Courses from previous semesters include:

  • Theorizing American Culture
  • Rhetorics of Continuity and Change: A Survey of American Cultural History
  • Urban Interventions: Art and the City
  • Video Games and American Culture
  • Race and Representation in the United States since 1890
  • Political (In)Correctness and Stand-Up Comedy as Cultural Practice
  • A Social History of Photography in the United States
  • Affective Affinities: The New Left and the New Right in the Long 1970s
  • Celebrity Feminism
  • New Deal Art: The Visual Culture of 1930s America
  • Men, Women, and Chainsaws: Female Empowerment and Male Identification in American Horror Films
  • The Bauhaus in America
  • Porn in the USA
For more information, please visit https://www.jfki.fu-berlin.de/en/faculty/culture
academic year 2019/20 Joshua Shannon (University of Maryland)
academic year 2018/19 Laura Katzman (James Madison University)
academic year 2017/18: Lauren Kroiz (UC Berkeley)
academic year 2016/17: Allison Stagg (TU Berlin)
summer 2016: Heather Diack (University of Miami)
summer 2015: Michele Bogart (Stony Brook)
winter 2014/15 Michael Schreyach (Trinity College)
summer 2014: Kenneth Haltman (University of Oklahoma)
winter 2013/14:  Andrew Hemingway (University College of London)
summer 2013: Patricia Hills Summer (Boston University)
winter 2012/13: Vivien Green Fryd (Vanderbilt University)
summer 2012: Angela Miller (Washington University in St. Louis)
winter 2011/12: Katherine Manthorne (CUNY)
summer 2011: Jochen Wierich (Cheekwood Botanical Garden and Museum of Art, Nashville)
winter 2010/11: Alan Wallach (College of William and Mary)
summer 2010: David Lubin (Wake Forrest University)
winter 2009/10: Joshua Shannon (University of Maryland)

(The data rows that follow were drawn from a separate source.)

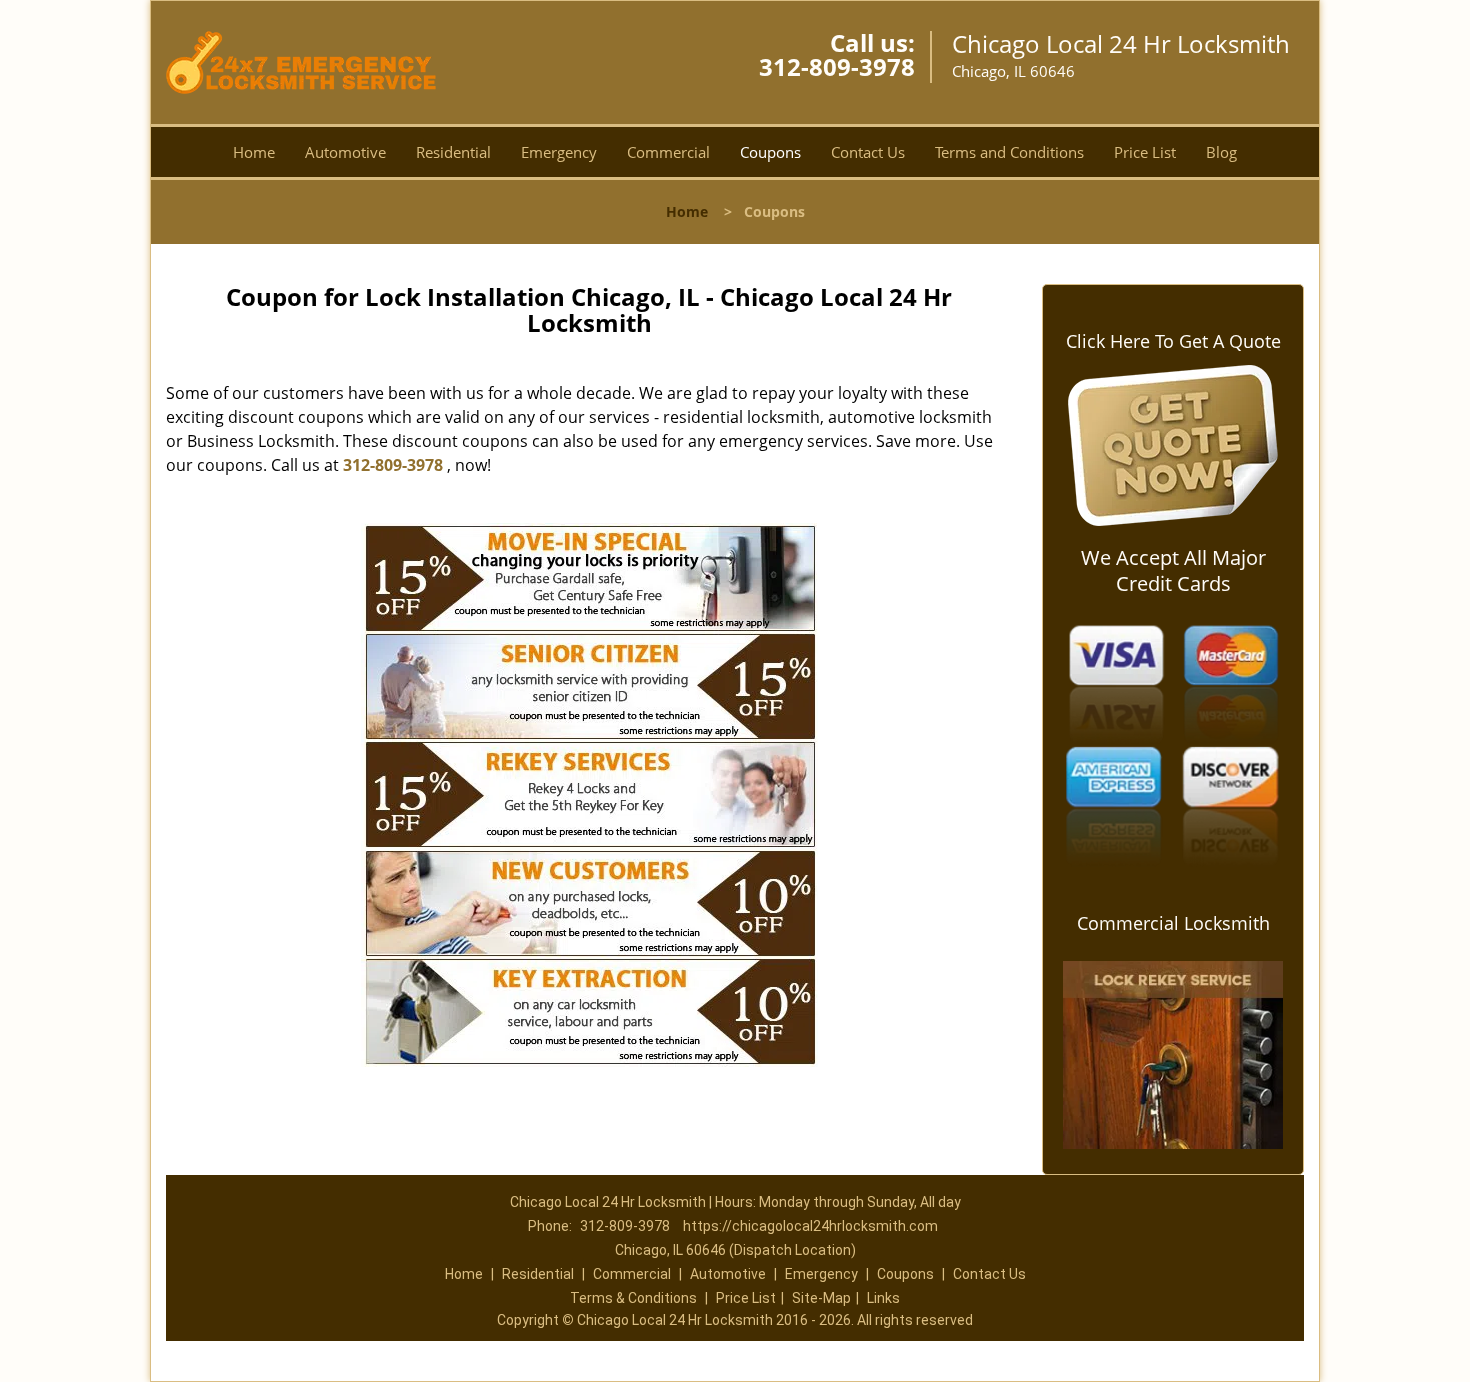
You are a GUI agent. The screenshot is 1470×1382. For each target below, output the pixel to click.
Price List (1145, 152)
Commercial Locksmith (1173, 923)
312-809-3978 (837, 66)
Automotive (345, 152)
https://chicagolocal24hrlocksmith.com (810, 1226)
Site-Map (821, 1298)
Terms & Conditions (633, 1298)
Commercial (668, 152)
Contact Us (868, 152)
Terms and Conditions (1009, 152)
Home (254, 152)
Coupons (770, 152)
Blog (1221, 152)
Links (883, 1298)
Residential (453, 152)
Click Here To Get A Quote (1173, 341)
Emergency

Example Course by a Terra Professor:

The Americans: Photography in the United States since 1950

In this course, we will consider the many uses and meanings of U.S. photography over the last seventy years. A broad variety of photographic practices will be considered, including street photography, figure and portrait photography, and the recent boom in photography of the environment. In addition to this focus on work conventionally understood as artistic photography, the course will consider the increasingly prominent roles that photography has played in other recent artistic practices, including pop art, performance, conceptual art, site-specific sculpture, and painting. We will also critically analyze American photojournalism as well as the ascendancy and changing roles of amateur snapshots. Some meetings will introduce particular themes and movements, while others will focus intensively on small bodies of work.